China Everbright Bank

Huijin to shuffle management of Everbright Bank

PUBLISHED : Tuesday, 05 June, 2007, 12:00am
UPDATED : Tuesday, 05 June, 2007, 12:00am

Central Huijin Investment, which gained control of China Everbright Bank last month, plans to shake up the bank's management and eventually let Standard Chartered effectively run the lender, sources said.

The mainland government investment arm gained a more than 51 per cent stake in the country's ninth-largest lender after pumping 20 billion yuan into the bank, the sources said.

Standard Chartered of Britain would take a 20 per cent stake and was now negotiating terms, they said.

A spokeswoman for Standard Chartered said the bank 'would not comment at this time'.

Huijin did not return calls seeking comment.

An Everbright Bank spokesman directed inquiries to its company directors, who were not available for comment.

Everbright Bank chairman Wang Mingquan, who is also chairman of parent Everbright Group, had secured his position at the bank before the bailout, the sources said.

Huijin had wanted to remove him and still plans to remove other senior managers to turn the troubled bank around.

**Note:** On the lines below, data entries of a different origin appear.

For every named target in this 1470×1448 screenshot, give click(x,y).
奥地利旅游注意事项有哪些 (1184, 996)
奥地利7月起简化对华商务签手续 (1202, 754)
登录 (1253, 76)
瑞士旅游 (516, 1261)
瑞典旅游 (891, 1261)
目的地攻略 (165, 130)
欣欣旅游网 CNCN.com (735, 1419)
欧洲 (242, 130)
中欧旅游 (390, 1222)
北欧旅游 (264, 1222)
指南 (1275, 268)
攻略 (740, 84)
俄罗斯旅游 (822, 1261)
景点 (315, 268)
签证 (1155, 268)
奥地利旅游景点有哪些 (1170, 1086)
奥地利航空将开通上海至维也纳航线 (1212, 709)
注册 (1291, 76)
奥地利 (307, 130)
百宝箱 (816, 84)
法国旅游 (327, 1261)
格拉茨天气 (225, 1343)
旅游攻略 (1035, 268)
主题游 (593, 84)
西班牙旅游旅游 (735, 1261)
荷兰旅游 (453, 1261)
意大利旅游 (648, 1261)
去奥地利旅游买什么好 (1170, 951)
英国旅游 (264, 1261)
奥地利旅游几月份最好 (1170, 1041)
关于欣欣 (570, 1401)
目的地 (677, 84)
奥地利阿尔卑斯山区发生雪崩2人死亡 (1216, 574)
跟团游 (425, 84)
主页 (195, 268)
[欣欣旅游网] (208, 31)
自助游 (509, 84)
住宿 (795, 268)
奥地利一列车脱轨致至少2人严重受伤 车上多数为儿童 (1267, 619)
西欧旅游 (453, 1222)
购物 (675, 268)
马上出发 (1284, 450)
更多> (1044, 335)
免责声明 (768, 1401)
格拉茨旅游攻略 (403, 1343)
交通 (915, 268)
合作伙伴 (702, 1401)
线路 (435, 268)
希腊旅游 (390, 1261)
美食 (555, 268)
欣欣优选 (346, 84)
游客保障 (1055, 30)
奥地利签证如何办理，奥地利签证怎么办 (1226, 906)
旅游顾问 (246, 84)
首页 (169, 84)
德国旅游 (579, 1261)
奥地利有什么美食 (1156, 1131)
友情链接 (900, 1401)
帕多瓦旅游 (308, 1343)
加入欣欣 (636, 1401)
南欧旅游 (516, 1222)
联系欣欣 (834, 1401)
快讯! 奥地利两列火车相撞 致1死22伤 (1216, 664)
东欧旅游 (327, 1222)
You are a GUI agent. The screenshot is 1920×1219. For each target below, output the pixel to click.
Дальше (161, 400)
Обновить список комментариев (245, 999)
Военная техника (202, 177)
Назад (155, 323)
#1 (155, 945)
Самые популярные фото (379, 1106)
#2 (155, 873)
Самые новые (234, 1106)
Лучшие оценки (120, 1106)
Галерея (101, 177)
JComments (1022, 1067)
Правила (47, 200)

'You'd think with it originally not owned by the government, the bank would be spared the policy lending but they've lent real stupidly,' said a banking analyst.

'You need the central government to step in because they have enough regulatory and legal power to force the Everbright Group to do something.'

The bank had HK$27.3 billion in non-performing loans at the end of June last year. In February, it said lending rose 16 per cent to 352 billion yuan last year, driving its profits up 21.65 per cent.

Huijin wants Standard Chartered, which earned 92 per cent of its profit from Asia last year, to manage the bank after a deal was sealed, the sources said.

'With foreign-invested banks it isn't clear how much say they have in day-to-day management and while you can fire a few high-level managers, that will not stop the problems,' the banking analyst said.

'Frankly, bank mergers generally just don't work because the opportunity to buy is when the target is in distress.'

The bailout and strategic investment talks have pushed back China Everbright's plans to raise between US$2 billion and US$3 billion from an initial public offering until next year, sources said.

The plan now is to raise about 50 per cent of the funds in Hong Kong and the other half in the domestic market. The bank had planned to sell shares in Hong Kong only.

Mainland securities regulators are pressuring listing candidates to sell shares in the domestic market to deepen the investment choice for local investors.